Dentro de la historia del llamado “cine maldito”, donde sus actores o directores terminaron en desagracia, se encuentra el guión de la película Atuk, que nunca se estrenó por los actores que la iban a interpretar, murieron antes de hacerlo.
La primera victima fue el actor John Belushi, conocido por la mítica “Blues Brothers”, el cual en 1982 leyó el guión de principio a fin y se mostró muy entusiasmado con la idea de interpretar a Atuk. Sin embargo una semana después de firmar el contrato, moriría de una sobredosis por un cóctel letal de cocaína mezclada con heroína.

En 1987 volvieron a intentar hacer el largometraje; en este caso, decidieron ofrecerle el papel al actor y comediante Sam Kinison, el cual aceptó e incluso llegaron a rodar un par de escenas para la película. Pero debido a la personalidad excéntrica y algunas veces irritante, Kinison abandonó el proyecto.

A los pocos años, en 1992, Sam Kinison encontraría la muerte, mientras conducía su coche y fue atropellado por un camión conducido por un adolescente borracho.
La tercera oportunidad que esta película intentó llegar a la pantalla grande fue de la mano de John Candy.
Al igual que sus predecesores, Candy fue encontrado en la habitación de su hotel en México sin vida por un ataque al corazón y al lado de su cadáver estaba el guión de Atuk abierto por la primera página.

En 1997, una productora independiente osó con volver a intentarlo y contactó a Chris Farley. Justo una semana antes de la filmación, el actor fue hallado muerto por una sobredosis.
Y por si eso fuera poco, antes de que Farley falleciese, le mostró el guion a su amigo el actor y actor de doblaje Phil Hartman (conocido por poner voz a los personajes Lionel Hutz, Troy McLure y al breve personaje de Lyle Lanley en los Simpsons) y de hecho iba a pedirle que trabajase con él en la película interpretando a un personaje secundario.

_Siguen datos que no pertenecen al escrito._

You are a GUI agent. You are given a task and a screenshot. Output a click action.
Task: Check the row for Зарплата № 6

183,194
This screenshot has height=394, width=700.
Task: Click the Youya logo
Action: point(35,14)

Unos seis meses después de la muerte de Chris Farley, Phil Hartman recibió un disparo en la cara que lo mató en el acto. La autora del crimen fue su esposa Brynn, a la que Phil había amenazado abandonar si no dejaba las drogas. Cuando Brynn se vio acorralada por la policía, decidó suicidarse.
La historia
El guión que encierra esta oscura historia es la novela de Mordecai Richler The incomparable Atuk (El incomparable Atuk). La historia era bastante sencilla: un inuit (nombre que se da a los habitantes de las regiones árticas de América del Norte) viaja a Toronto y deja al descubierto las miserias de la vida y las costumbres de las élites canadienses.
El guionista Tod Carroll cambió Toronto por Nueva York en un intento de globalizar al personaje y con su actor favorito en mente, un John Belushi en plena forma, escribió un guion listo para filmar. Casi cincuenta años después, Atuk sigue sin llevarse a cabo.